Oct 2, 2023 2 min read

Is Your NVIDIA H100 Running at its Max Potential?

Is Your NVIDIA H100 Running at its Max Potential?
Table of Contents

When developing cutting edge AI or training Large Language Models (LLMs) billions of parameters in size, every component of hardware becomes crucial. A bottlenecked server can slow down the training process by hours or even days. At an enterprise level, a few minutes of server downtime can result in millions of dollars in lost revenue. At AMAX, we understand that ensuring optimal system performance is critical, down to the smallest component detail. Our extensive Quality Control (QC) process rigorously stress tests hardware, so even the slightest system defect can be detected in our lab instead of your production environment.

💡
Contact Us to see how AMAX's Quality Control can protect your AI and LLM projects from expensive delays and performance setbacks.

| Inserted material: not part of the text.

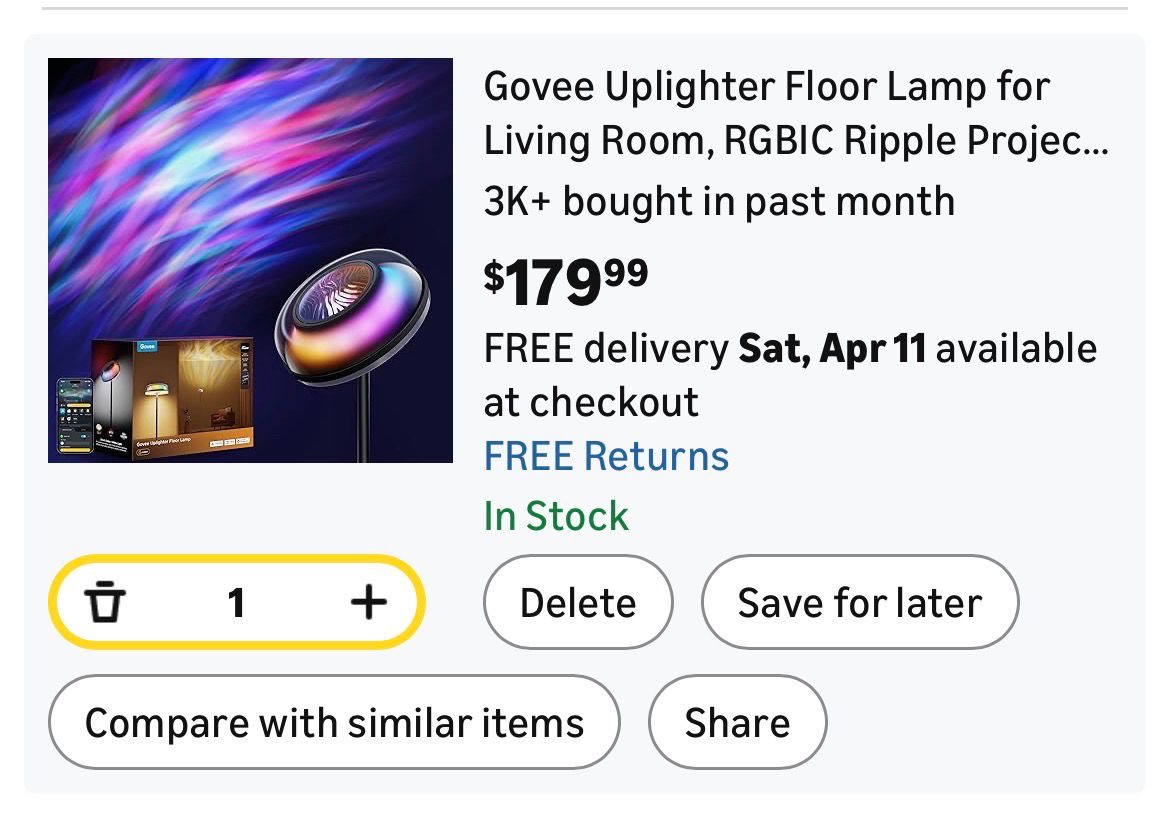1170x831 pixels.
Task: Tap the Share button
Action: click(737, 723)
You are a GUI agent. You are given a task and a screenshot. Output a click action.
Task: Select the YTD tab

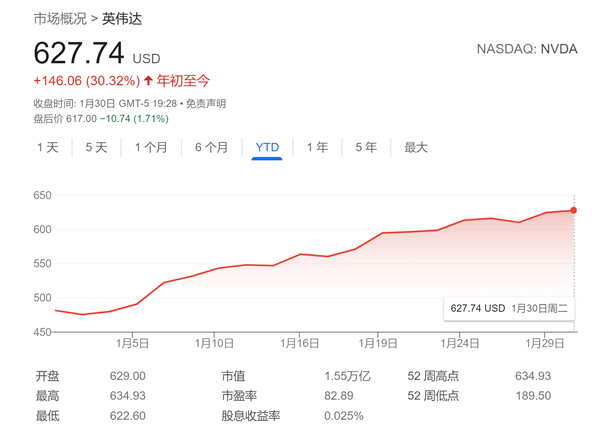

Surfacing Failure with NVIDIA HGX

Our commitment to quality and reliability was recently highlighted during a custom build of a GPU cluster featuring the ultra-powerful NVIDIA HGX™ H100 GPUs, NVIDIA 400G InfiniBand fabric, and 4th Gen AMD EPYC™ Series Processors. During our thorough advanced testing regimen, our team of engineers encountered an unexpected challenge – the GPUs were showing unexpected PCIe bandwidth drops across all systems up to a peak level of 76%. Recognizing the importance of maximum output in AI-driven applications, we had to discover the cause of this failure and resolve it before the system’s final deployment.

 

After running additional tests and sampling alternative cards, our team saw this challenge as an opportunity for proactive engagement. We immediately reached out to our Original Design Manufacturers (ODM) partners: Asus, Gigabyte, Supermicro, and Tyan, to raise awareness of the issue. After further discussion and providing ample evidence of the performance inconsistencies, we discovered that both the NVIDIA H100 and the NVIDIA RTX™ 6000 Ada Generation PCIe GPU were having similar issues when paired with the 4th Gen AMD EPYC Series Processor. Through our collaboration with the ODMs it was discovered that a BIOS defect was the cause of the bandwidth discrepancies. After running a BIOS update, our engineers tested the GPUs further, and concluded that the cause of the bandwidth drops had been fully resolved, restoring the cluster to its full capacity.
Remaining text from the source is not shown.